■ What is required
Don't include any picture when you restate the data word for word.

■ Records shown

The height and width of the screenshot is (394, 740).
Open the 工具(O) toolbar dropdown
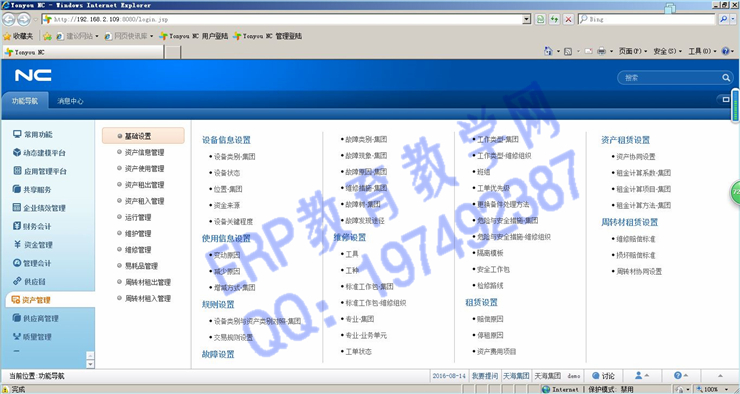click(702, 51)
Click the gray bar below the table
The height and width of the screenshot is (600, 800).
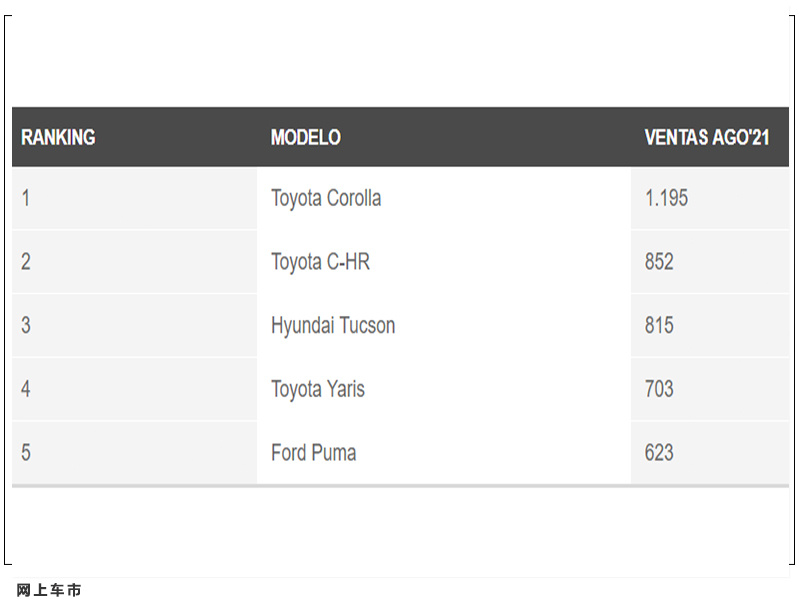401,486
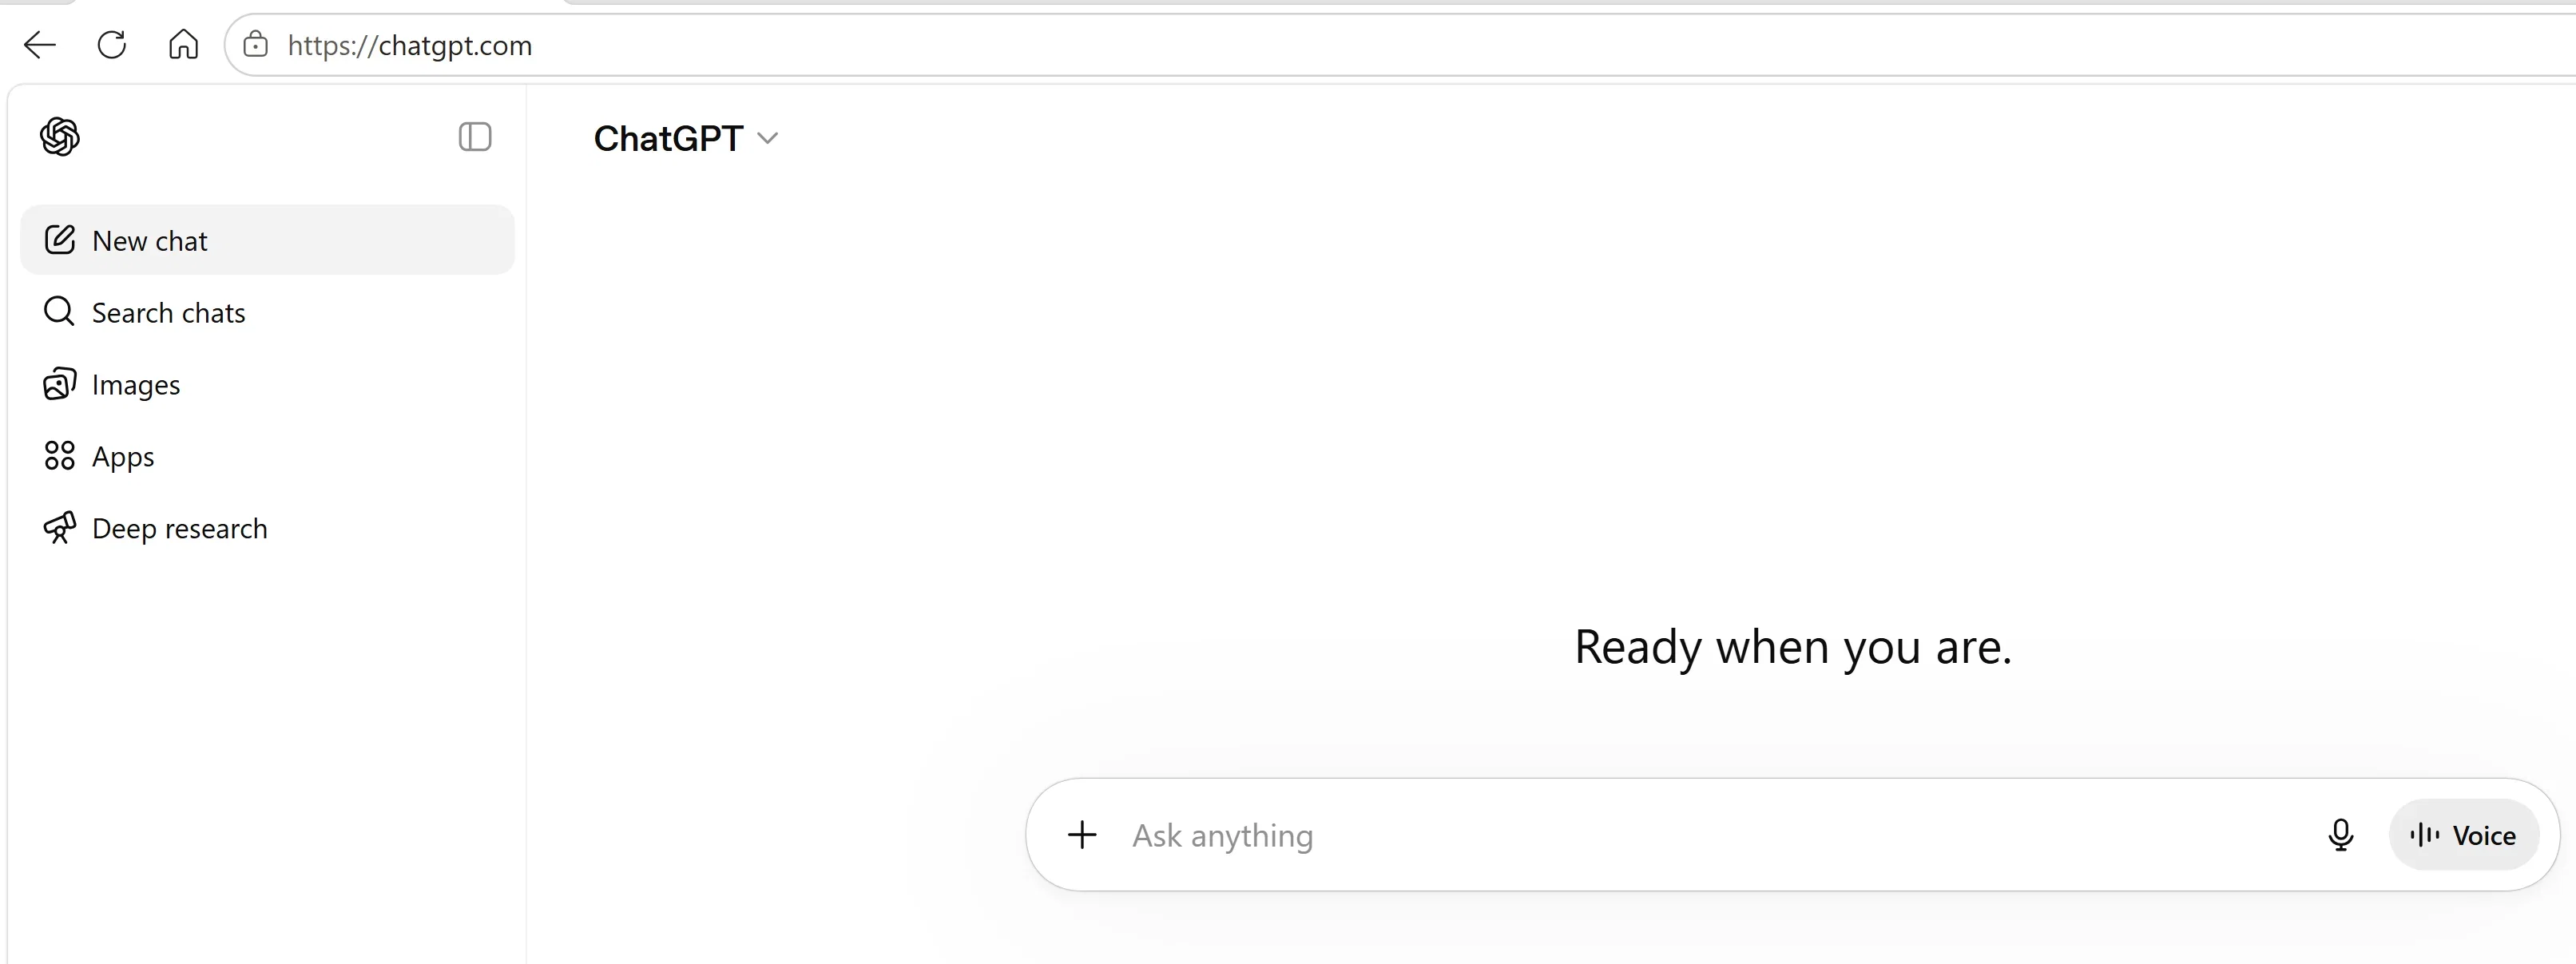
Task: Click the Apps grid icon
Action: click(x=60, y=456)
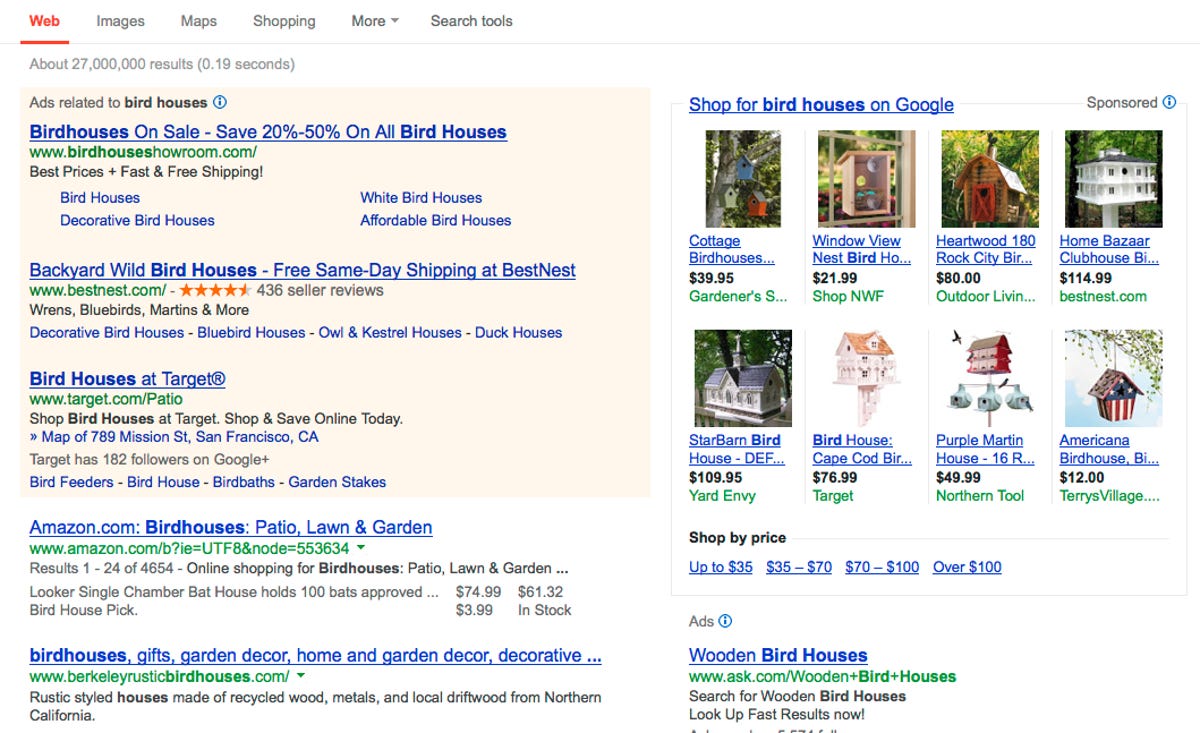Click 'Shop for bird houses on Google'
The image size is (1200, 733).
click(820, 104)
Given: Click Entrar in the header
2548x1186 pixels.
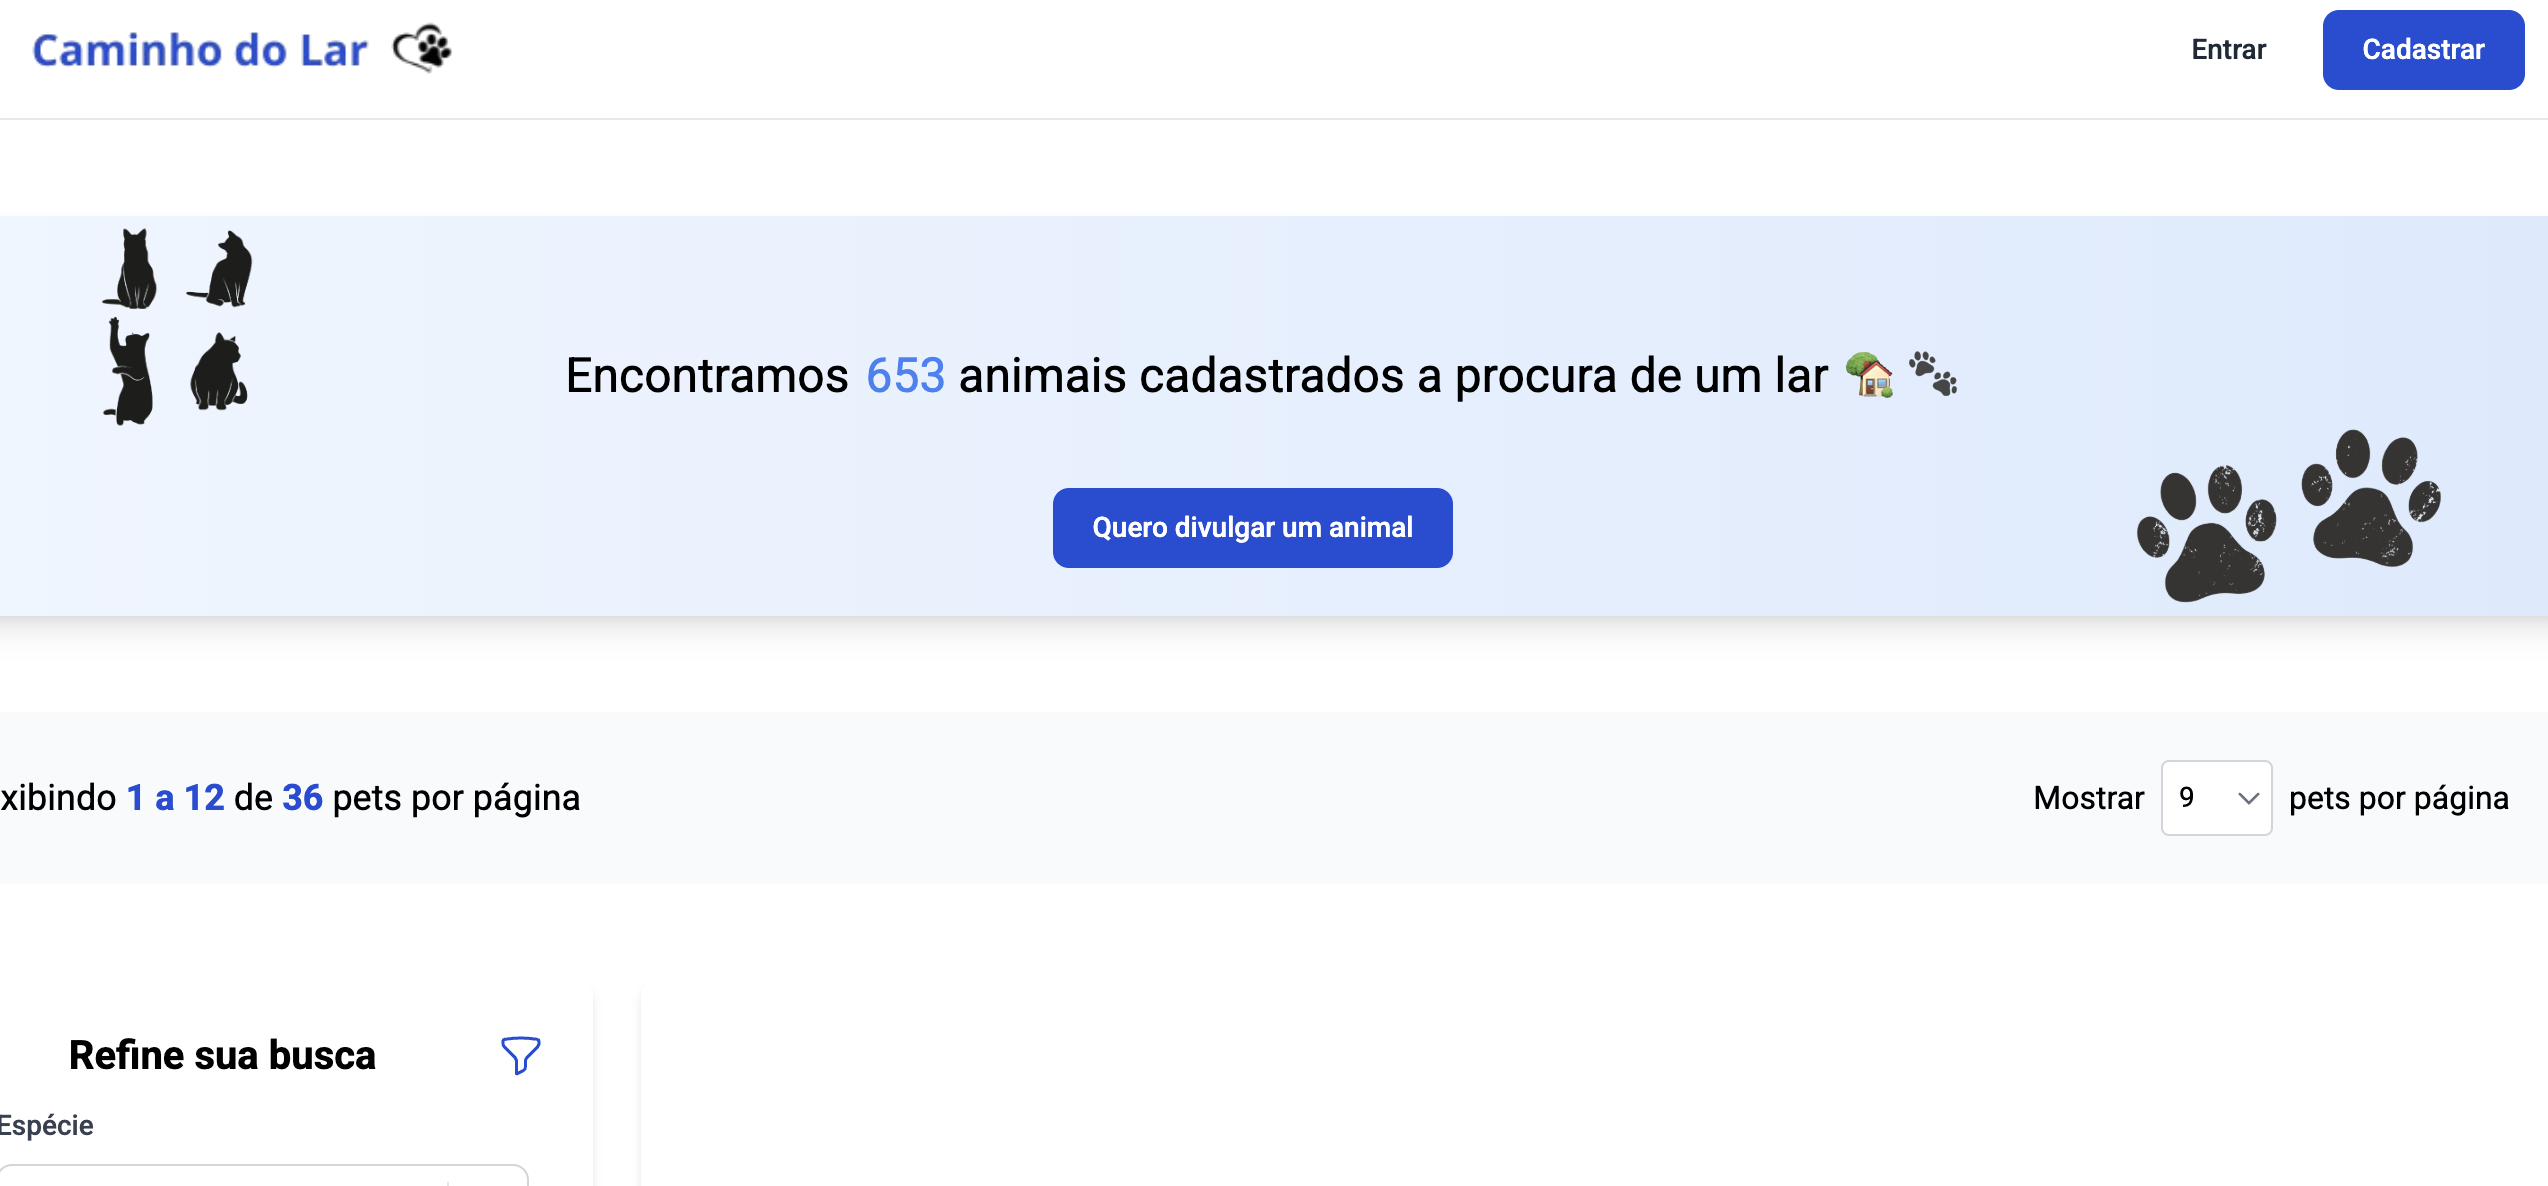Looking at the screenshot, I should coord(2228,49).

■ Reply
The height and width of the screenshot is (394, 740).
Open the 工具(O) toolbar dropdown
click(702, 51)
Click the gray bar below the table
The height and width of the screenshot is (600, 800).
401,486
Task: Click the Apps grid icon
Action: click(x=60, y=456)
Click 'Shop for bird houses on Google'
The image size is (1200, 733).
click(820, 104)
Given: Click Entrar in the header
2548x1186 pixels.
Looking at the screenshot, I should coord(2228,49).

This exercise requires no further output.